▸ Work order: Please reproduce the listing from the line with "pixels, height=774 pixels." up to and including the line with "coordinates (571, 338).", replacing "Where is" with "Where can I find" and leaving everything else untouched.

(Saved entries)
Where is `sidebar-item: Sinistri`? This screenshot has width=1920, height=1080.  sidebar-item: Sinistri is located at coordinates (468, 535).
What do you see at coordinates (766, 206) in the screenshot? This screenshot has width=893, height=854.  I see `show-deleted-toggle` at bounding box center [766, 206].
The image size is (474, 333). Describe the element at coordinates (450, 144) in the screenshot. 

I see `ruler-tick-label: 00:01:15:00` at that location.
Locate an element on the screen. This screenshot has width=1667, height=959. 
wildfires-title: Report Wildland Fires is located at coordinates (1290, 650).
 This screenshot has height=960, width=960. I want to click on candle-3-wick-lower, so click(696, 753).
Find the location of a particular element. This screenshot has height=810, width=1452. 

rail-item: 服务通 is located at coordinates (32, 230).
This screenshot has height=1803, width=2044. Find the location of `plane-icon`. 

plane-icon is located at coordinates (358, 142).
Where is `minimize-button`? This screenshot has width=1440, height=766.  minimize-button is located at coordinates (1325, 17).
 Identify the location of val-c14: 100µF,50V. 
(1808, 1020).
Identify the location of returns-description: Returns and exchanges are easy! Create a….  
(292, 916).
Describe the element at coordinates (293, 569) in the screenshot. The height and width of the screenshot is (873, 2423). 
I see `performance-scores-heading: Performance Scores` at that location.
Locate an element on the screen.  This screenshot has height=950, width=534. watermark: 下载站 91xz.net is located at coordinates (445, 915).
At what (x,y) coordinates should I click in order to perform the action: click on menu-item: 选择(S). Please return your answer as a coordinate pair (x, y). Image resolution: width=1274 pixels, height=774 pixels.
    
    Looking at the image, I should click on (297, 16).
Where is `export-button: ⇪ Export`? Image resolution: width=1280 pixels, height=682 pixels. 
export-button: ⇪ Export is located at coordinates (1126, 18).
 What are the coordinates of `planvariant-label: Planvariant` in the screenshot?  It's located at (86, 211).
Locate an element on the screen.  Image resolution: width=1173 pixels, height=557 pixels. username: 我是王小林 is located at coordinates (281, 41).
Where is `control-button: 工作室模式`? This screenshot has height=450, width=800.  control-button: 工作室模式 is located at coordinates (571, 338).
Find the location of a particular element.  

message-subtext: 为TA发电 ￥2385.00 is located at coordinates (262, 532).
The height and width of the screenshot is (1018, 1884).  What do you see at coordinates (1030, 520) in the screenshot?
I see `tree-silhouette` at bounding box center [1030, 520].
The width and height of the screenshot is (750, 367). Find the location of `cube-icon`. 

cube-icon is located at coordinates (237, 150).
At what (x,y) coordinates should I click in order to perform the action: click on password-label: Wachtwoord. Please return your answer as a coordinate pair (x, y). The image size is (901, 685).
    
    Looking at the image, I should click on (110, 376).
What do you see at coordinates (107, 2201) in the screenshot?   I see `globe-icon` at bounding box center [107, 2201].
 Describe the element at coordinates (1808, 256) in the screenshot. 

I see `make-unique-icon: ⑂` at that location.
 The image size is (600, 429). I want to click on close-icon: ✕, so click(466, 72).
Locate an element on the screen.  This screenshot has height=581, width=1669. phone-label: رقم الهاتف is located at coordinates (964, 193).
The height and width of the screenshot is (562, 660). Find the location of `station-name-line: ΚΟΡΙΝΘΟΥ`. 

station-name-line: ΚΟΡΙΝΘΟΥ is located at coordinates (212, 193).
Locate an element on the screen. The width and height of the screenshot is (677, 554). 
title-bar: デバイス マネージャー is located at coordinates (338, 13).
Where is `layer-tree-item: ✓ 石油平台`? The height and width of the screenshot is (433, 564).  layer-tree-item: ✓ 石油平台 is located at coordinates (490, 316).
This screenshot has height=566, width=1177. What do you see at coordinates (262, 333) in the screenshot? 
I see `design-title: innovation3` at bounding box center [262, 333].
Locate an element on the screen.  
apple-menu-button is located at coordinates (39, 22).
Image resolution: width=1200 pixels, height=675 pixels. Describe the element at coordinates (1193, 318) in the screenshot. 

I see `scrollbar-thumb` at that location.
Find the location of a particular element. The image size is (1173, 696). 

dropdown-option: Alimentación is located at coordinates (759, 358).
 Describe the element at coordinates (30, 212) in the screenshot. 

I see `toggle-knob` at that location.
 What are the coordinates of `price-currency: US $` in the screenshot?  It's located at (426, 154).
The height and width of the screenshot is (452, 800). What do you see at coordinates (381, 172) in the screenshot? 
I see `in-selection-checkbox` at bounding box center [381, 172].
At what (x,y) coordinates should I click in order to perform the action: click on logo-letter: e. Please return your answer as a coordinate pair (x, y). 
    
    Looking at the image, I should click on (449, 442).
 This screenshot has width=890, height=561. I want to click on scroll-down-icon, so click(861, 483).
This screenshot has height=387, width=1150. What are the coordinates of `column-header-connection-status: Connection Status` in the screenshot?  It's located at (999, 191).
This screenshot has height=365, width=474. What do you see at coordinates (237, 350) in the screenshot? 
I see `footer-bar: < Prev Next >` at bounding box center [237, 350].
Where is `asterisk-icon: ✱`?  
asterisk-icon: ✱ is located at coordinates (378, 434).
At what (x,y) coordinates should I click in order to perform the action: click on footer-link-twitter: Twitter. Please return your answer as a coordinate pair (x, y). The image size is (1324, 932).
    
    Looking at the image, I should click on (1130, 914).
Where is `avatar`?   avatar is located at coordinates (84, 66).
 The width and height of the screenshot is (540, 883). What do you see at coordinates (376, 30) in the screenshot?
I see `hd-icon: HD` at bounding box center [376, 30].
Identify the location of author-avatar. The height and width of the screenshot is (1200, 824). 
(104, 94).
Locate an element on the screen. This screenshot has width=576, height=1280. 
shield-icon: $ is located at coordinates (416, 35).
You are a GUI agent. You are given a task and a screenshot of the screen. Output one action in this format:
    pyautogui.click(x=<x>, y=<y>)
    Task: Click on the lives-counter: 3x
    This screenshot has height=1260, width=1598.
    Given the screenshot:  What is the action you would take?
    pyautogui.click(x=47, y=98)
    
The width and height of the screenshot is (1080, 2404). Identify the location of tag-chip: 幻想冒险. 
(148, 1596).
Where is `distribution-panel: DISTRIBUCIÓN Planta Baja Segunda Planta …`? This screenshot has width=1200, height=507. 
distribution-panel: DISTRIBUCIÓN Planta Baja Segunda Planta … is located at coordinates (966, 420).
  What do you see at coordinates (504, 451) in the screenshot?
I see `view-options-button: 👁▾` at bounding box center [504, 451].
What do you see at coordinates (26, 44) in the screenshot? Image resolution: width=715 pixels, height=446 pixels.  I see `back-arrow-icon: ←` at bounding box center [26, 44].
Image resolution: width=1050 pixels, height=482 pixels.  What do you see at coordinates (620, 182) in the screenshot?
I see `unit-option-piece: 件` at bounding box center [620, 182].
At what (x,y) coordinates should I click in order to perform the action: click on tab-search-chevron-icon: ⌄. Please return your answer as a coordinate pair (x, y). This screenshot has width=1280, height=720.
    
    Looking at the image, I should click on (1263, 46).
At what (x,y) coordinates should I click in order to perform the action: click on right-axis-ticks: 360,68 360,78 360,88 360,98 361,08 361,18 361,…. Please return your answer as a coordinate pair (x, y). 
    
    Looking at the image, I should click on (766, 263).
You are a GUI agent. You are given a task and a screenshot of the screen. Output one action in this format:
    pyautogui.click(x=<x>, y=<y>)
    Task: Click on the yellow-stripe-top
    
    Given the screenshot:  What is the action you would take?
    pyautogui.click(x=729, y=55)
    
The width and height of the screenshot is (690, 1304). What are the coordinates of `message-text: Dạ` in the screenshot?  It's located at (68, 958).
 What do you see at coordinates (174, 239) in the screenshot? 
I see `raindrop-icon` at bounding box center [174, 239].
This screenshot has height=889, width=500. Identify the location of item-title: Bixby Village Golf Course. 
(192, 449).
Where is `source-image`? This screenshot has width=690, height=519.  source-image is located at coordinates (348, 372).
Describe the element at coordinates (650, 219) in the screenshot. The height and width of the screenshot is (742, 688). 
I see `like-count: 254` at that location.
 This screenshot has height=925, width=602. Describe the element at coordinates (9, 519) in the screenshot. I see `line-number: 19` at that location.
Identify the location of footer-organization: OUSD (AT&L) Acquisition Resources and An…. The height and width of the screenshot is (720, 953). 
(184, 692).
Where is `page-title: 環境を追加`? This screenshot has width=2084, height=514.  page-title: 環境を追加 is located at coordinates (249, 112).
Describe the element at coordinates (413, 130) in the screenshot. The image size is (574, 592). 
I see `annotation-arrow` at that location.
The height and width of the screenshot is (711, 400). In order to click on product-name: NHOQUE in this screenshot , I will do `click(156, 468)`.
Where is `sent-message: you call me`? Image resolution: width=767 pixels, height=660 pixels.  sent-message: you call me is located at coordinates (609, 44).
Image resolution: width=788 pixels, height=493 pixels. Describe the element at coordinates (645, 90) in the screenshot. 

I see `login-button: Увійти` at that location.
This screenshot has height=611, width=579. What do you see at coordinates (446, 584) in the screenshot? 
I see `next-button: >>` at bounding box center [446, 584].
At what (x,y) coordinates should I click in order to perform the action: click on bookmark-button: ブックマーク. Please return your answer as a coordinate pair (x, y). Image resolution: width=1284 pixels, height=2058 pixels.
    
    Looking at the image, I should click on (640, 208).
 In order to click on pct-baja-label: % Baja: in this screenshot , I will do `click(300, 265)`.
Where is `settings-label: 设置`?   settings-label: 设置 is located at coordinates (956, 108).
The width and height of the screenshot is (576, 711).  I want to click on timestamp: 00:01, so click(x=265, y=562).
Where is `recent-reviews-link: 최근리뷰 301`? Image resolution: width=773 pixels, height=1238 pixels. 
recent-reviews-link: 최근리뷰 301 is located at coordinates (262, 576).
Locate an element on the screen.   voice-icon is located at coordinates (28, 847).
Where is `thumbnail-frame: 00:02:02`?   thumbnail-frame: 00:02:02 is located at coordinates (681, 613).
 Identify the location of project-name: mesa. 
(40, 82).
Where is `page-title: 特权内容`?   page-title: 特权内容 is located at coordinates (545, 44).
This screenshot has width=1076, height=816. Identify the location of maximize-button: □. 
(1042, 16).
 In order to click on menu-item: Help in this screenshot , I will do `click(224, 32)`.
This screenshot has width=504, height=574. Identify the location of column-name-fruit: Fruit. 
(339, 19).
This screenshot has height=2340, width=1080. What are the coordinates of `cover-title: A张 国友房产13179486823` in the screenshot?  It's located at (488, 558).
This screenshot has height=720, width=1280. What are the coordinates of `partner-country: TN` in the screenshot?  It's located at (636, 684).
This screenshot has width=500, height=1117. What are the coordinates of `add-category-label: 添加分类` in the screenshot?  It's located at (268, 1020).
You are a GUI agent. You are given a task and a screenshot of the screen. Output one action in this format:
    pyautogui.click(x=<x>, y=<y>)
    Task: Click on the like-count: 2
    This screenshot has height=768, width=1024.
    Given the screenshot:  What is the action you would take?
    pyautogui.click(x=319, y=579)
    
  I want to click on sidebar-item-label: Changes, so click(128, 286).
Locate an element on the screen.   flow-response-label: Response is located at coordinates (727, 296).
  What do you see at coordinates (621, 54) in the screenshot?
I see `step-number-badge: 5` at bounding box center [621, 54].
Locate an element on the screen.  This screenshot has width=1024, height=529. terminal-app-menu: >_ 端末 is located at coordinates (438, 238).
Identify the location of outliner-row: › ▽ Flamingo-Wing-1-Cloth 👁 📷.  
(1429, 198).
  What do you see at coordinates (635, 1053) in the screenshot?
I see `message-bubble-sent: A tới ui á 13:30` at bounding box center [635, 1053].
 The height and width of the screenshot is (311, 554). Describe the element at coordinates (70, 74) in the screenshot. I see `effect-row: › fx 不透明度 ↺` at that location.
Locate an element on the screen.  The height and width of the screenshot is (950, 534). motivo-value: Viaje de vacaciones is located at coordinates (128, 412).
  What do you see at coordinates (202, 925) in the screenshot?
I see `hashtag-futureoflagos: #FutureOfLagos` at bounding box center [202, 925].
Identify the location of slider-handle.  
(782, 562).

▸ Output for this exercise:
At what (x,y) coordinates should I click in order to perform the action: click on menu-item: 选择(S). Please return your answer as a coordinate pair (x, y). Image resolution: width=1274 pixels, height=774 pixels.
    
    Looking at the image, I should click on (297, 16).
Where can I find `export-button: ⇪ Export`? Image resolution: width=1280 pixels, height=682 pixels. 
export-button: ⇪ Export is located at coordinates (1126, 18).
 What are the coordinates of `planvariant-label: Planvariant` in the screenshot?  It's located at (86, 211).
Locate an element on the screen.  Image resolution: width=1173 pixels, height=557 pixels. username: 我是王小林 is located at coordinates (281, 41).
Where can I find `control-button: 工作室模式`? This screenshot has height=450, width=800.  control-button: 工作室模式 is located at coordinates (571, 338).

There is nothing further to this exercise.